▶ _WHAT YOU HAVE TO DO_: Return the lines of the data below exactly as they appear, starting with the line that contains "You are a GUI" and going on through the end of the data, with both ends included. Leave the pictures out of your answer.
* Start DATA SUPPLIED *
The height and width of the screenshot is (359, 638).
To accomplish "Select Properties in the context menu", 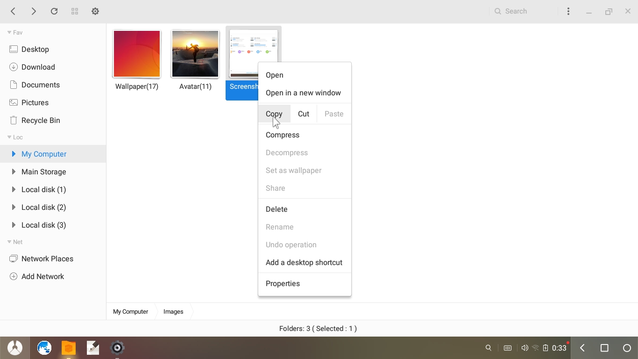I will point(283,283).
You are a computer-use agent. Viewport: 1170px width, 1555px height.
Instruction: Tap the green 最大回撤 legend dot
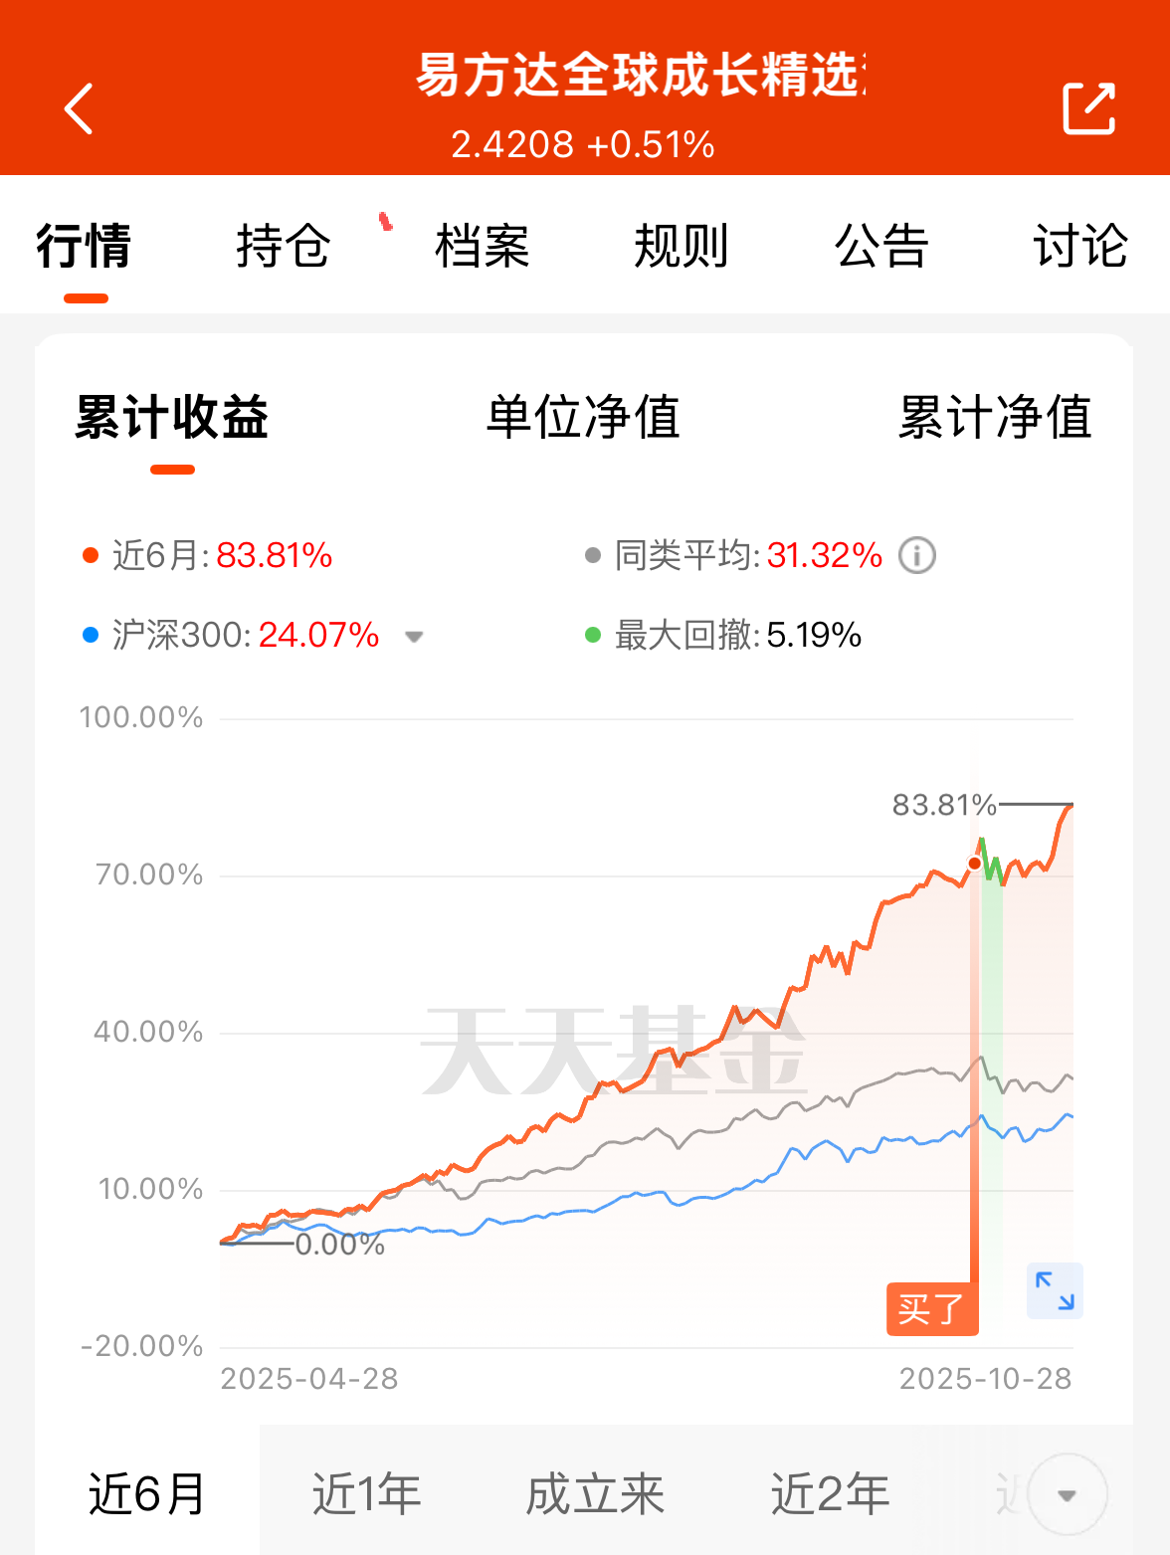click(593, 635)
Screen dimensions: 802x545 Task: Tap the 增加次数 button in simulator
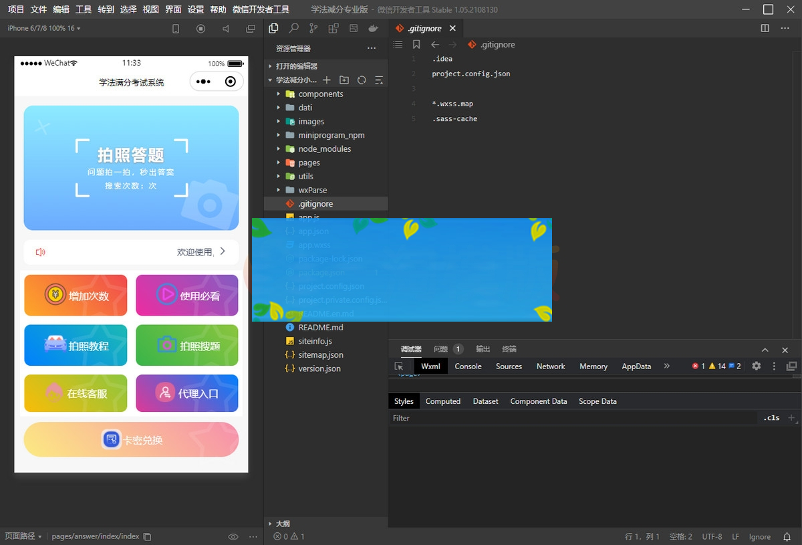click(76, 296)
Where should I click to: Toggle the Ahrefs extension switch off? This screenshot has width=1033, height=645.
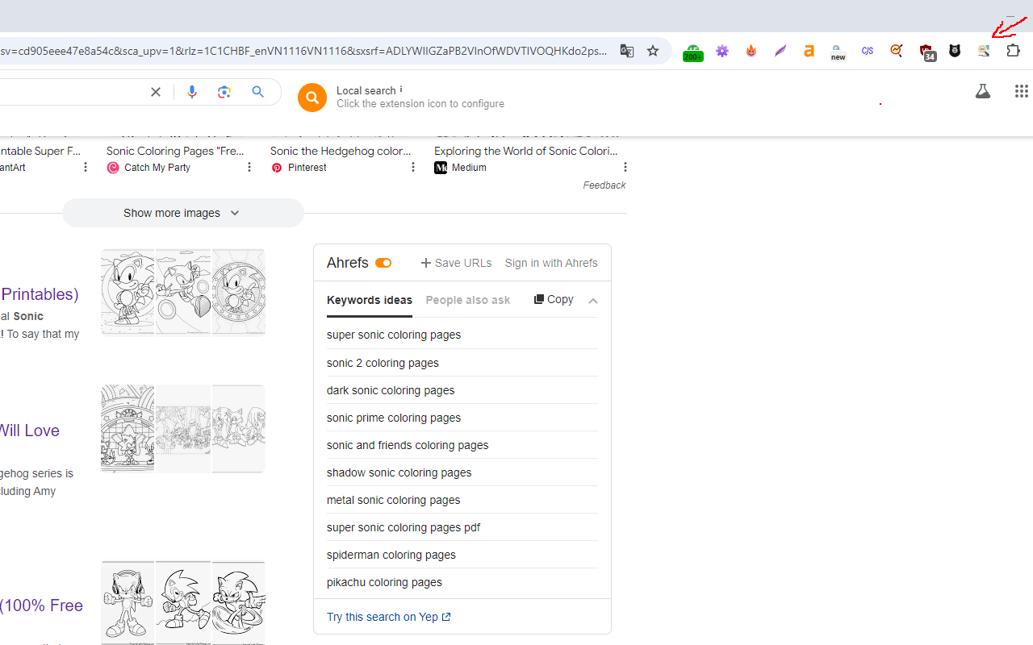click(383, 263)
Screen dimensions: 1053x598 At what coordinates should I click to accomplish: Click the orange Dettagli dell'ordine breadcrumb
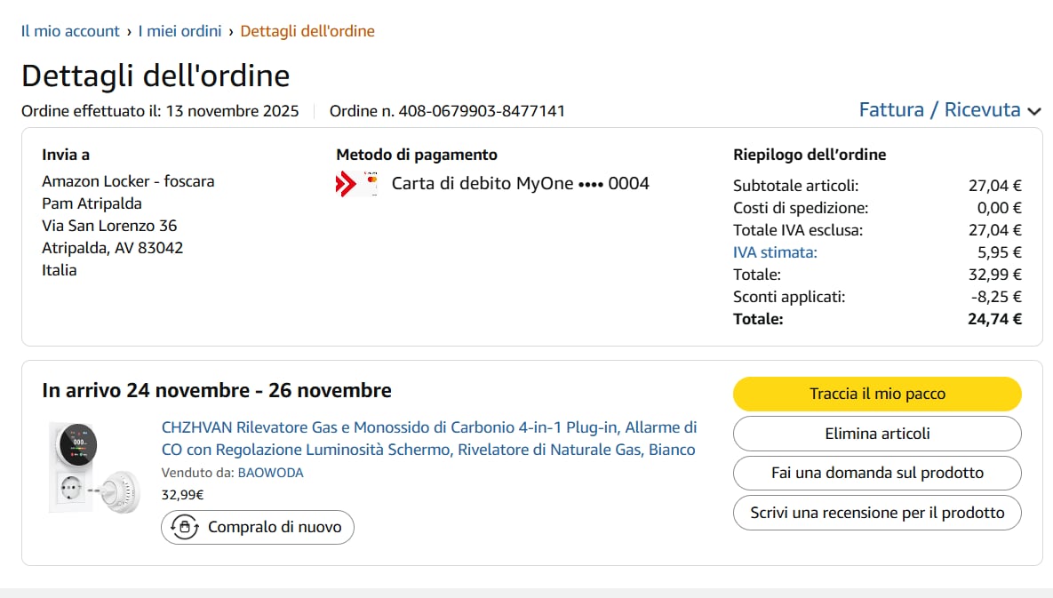307,31
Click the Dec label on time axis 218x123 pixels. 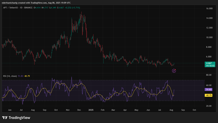pos(79,110)
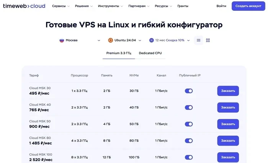
Task: Click the Russian flag icon
Action: pyautogui.click(x=61, y=40)
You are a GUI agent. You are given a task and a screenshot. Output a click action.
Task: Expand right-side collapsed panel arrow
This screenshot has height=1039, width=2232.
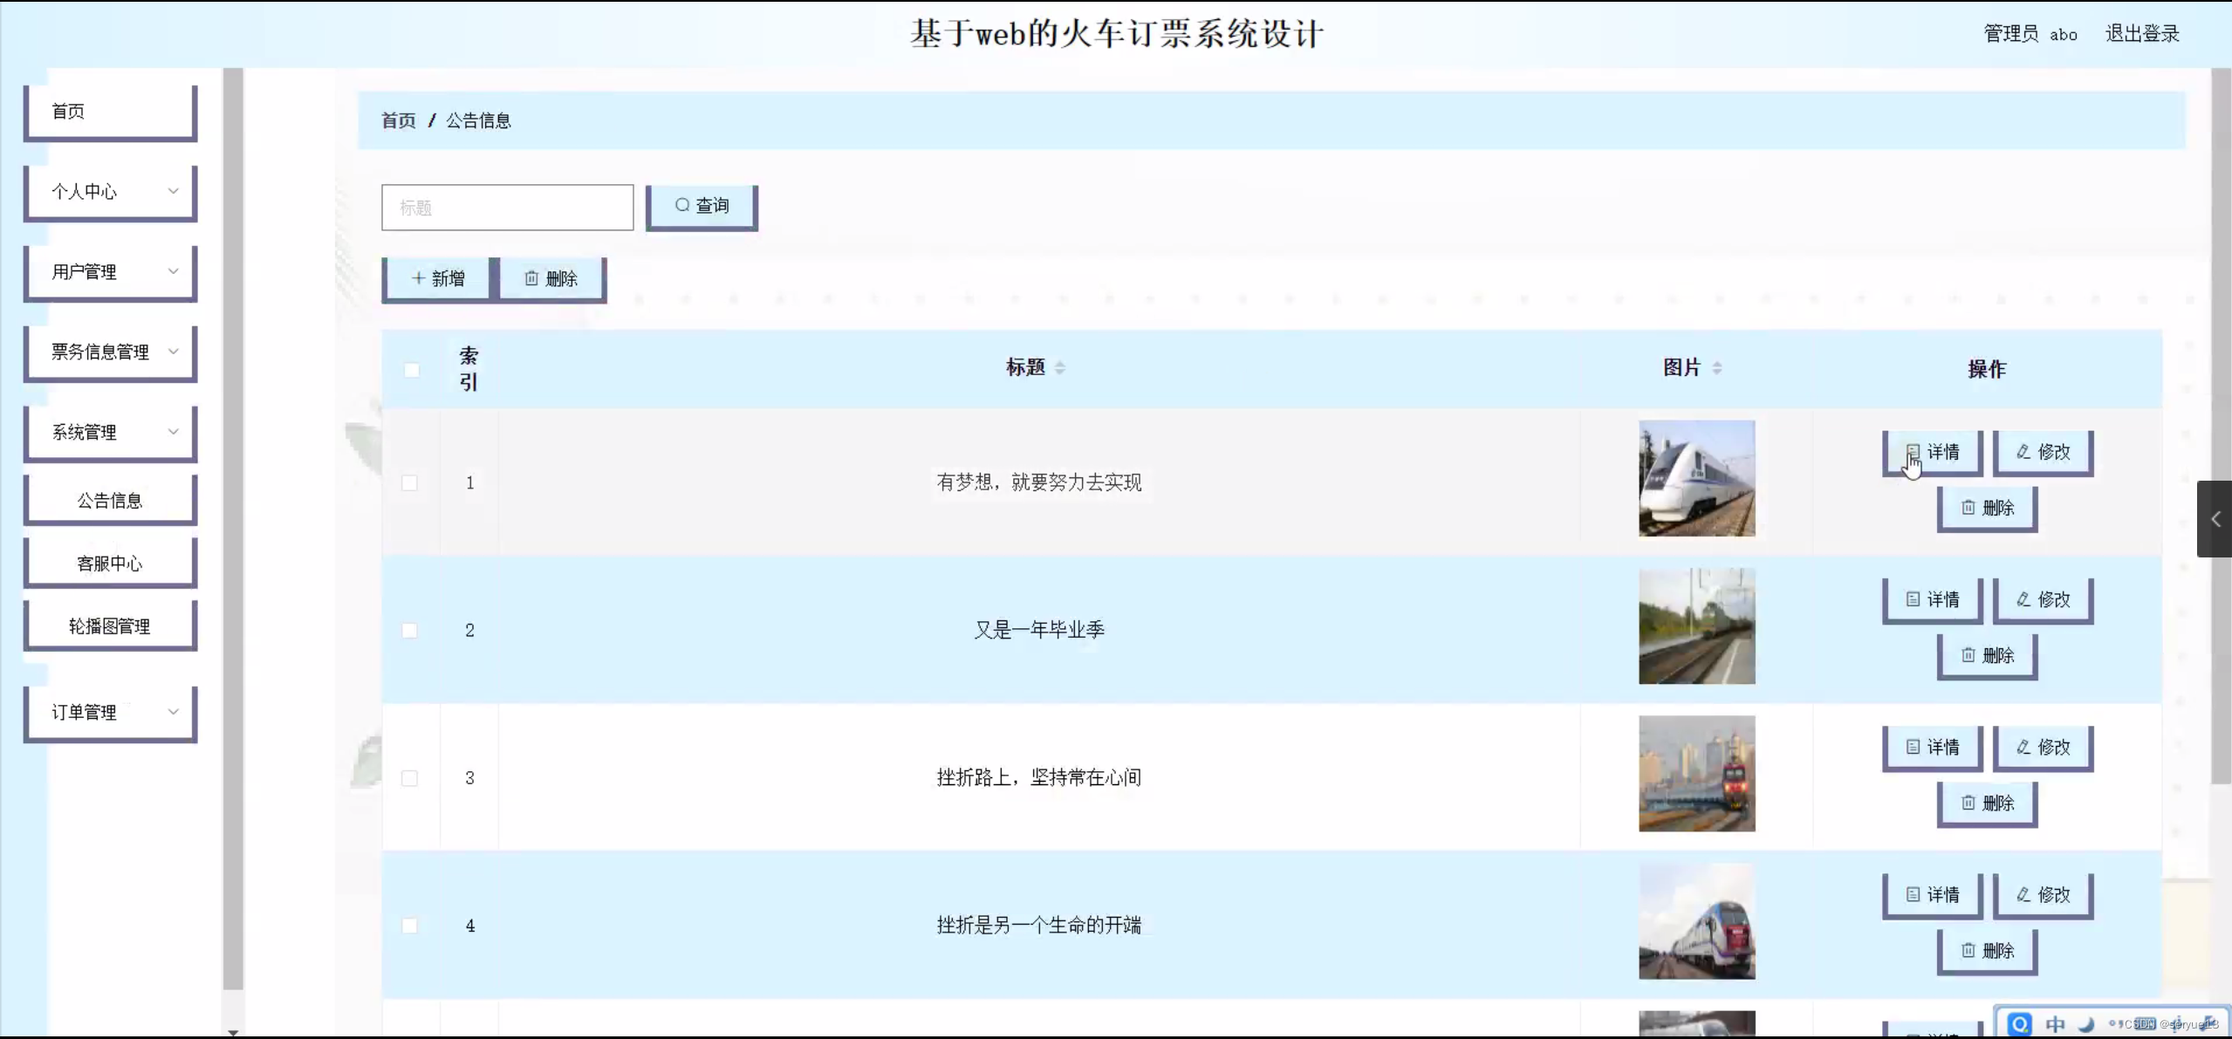coord(2215,519)
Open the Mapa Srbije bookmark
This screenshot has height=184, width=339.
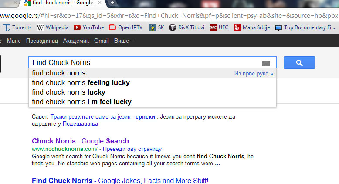click(252, 27)
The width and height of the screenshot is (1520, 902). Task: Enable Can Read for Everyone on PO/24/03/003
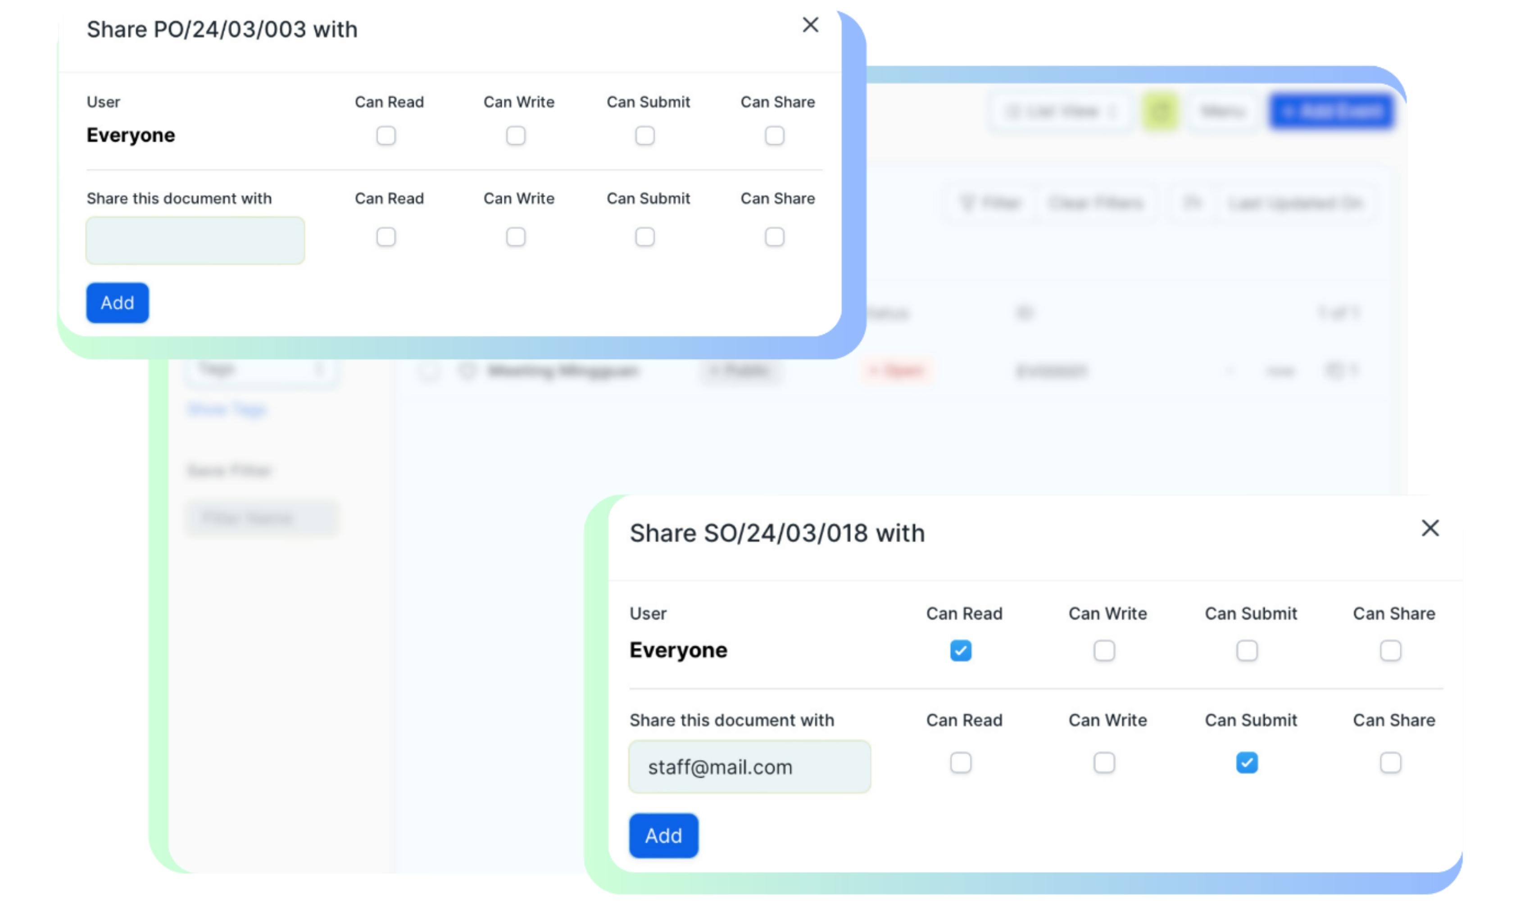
* End DATA SUPPLIED *
▶ _EXERCISE ANSWER_:
You are a GUI agent. You are given a task and a screenshot. Output a click action.
Task: Expand right-side collapsed panel arrow
This screenshot has height=1039, width=2232.
coord(2215,519)
Open the Mapa Srbije bookmark
This screenshot has height=184, width=339.
click(252, 27)
The width and height of the screenshot is (1520, 902). Task: Enable Can Read for Everyone on PO/24/03/003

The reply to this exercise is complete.